Серебряный задумался.
– Так, – проговорил он, немного помолчав, – нельзя было быть без государя. Только теперь-то чего вы ждете? Зачем не скажете ему, что от опричнины вся земля гибнет? Зачем смотрите на все да молчите?
– Я-то, князь, не молчу, – отвечал Морозов с достоинством. – Я никогда не таил моей мысли; оттого-то я теперь и под опалой. Позови меня царь к себе, я не стану молчать, только он не позовет меня. Наших теперь уже нет у него в приближении. Посмотри-ка, кем окружил он себя? Какие древние роды около него? Нет древних родов! Всё подлые страдники, которых отцы нашим отцам в холопство б не пригожались! Бери хоть любого на выдержку: Басмановы, отец и сын, уж не знаю, который будет гнуснее; Малюта Скуратов, невесть мясник, невесть зверь какой, вечно кровью обрызган; Васька Грязной, – ему всякое студное дело нипочем! Борис Годунов, – этот и отца и мать продаст, да еще и детей даст в придачу, лишь бы повыше взобраться; всадит тебе нож в горло, да еще и поклонится. Один только и есть там высокого роду, князь Афанасий Вяземский. Опозорил он и себя, и нас всех, окаянный! Ну да что про него!
Морозов махнул рукой. Другие мысли заняли старика. Задумался и Серебряный. Задумался он о страшной перемене в царе и забыл на время об отношениях, в которые судьба поставила его к Морозову.
Между тем слуги накрыли на стол.
Несмотря ни на какие отговорки, Дружина Андреевич принудил своего гостя отведать многочисленных блюд: студеней разного роду, жарких, похлебок, кулебяк и буженины. А когда поставили перед ними разные напитки, Морозов налил себе и князю по стопе малвазии, встал из-за стола, откинул назад свои опальные волосы и сказал, подняв высоко стопу:
– Во здравие великого государя нашего, царя Ивана Васильевича!
– Просвети его бог! Открой ему очи! – отвечал Серебряный, осушая стопу, и оба перекрестились.
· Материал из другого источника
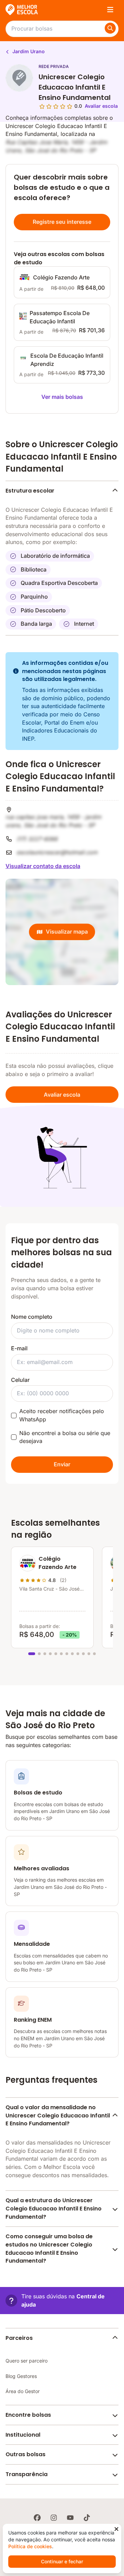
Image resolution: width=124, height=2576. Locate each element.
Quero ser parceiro (27, 2361)
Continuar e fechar (62, 2561)
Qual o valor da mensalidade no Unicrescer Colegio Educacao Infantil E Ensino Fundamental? (58, 2115)
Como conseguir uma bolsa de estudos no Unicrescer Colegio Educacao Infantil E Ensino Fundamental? (49, 2248)
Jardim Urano (28, 51)
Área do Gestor (23, 2391)
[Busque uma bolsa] (110, 28)
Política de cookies (30, 2546)
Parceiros (19, 2338)
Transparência (27, 2474)
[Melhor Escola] (22, 9)
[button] (62, 2300)
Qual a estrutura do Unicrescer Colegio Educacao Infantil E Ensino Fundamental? (54, 2208)
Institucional (23, 2435)
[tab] (31, 1653)
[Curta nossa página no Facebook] (37, 2517)
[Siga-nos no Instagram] (53, 2517)
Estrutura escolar (30, 491)
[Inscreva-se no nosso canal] (70, 2517)
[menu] (110, 9)
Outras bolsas (25, 2454)
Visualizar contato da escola (43, 866)
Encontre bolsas (28, 2415)
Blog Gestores (21, 2376)
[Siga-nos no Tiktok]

Елена не показывалась во время стола и не присутствовала при разговоре бояр.
Многое еще рассказывал Морозов про дела государственные, про нападения крымцев на рязанские земли, расспрашивал Серебряного о литовской войне и горько осуждал Курбского за бегство его к королю. Князь отвечал подробно на все вопросы и наконец рассказал про схватку свою с опричниками в деревне Медведевке, про ссору с ними в Москве и про встречу с юродивым, не решившись, впрочем, упомянуть о темных словах последнего.
Морозов выслушал его с большим вниманием.
– Плохо, князь, – сказал он, почесывая крутой лоб свой, – больно плохо. Что они грабеж в той деревне чинили, тому нечего дивиться: деревня-то, вишь, моя; а которая вотчина опального боярина, ту теперь всякому вольно грабить. Дело знамое, что можно взять, берут, чего же не поднимут, то огнем палят; рогатый живот насмерть колют. Это теперь их обычай. А юродивого-то я знаю. Он подлинно божий человек. Не тебя одного он при первой встрече по имени назвал; он всякого словно насквозь видит. Его и царь боится. Сколько раз он Ивана Васильевича в глаза уличал. Побольше бы таких святых людей, так, пожалуй, и опричнины-то не было бы! Скажи, князь, – продолжал Морозов, – когда хотел ты здравствовать государю?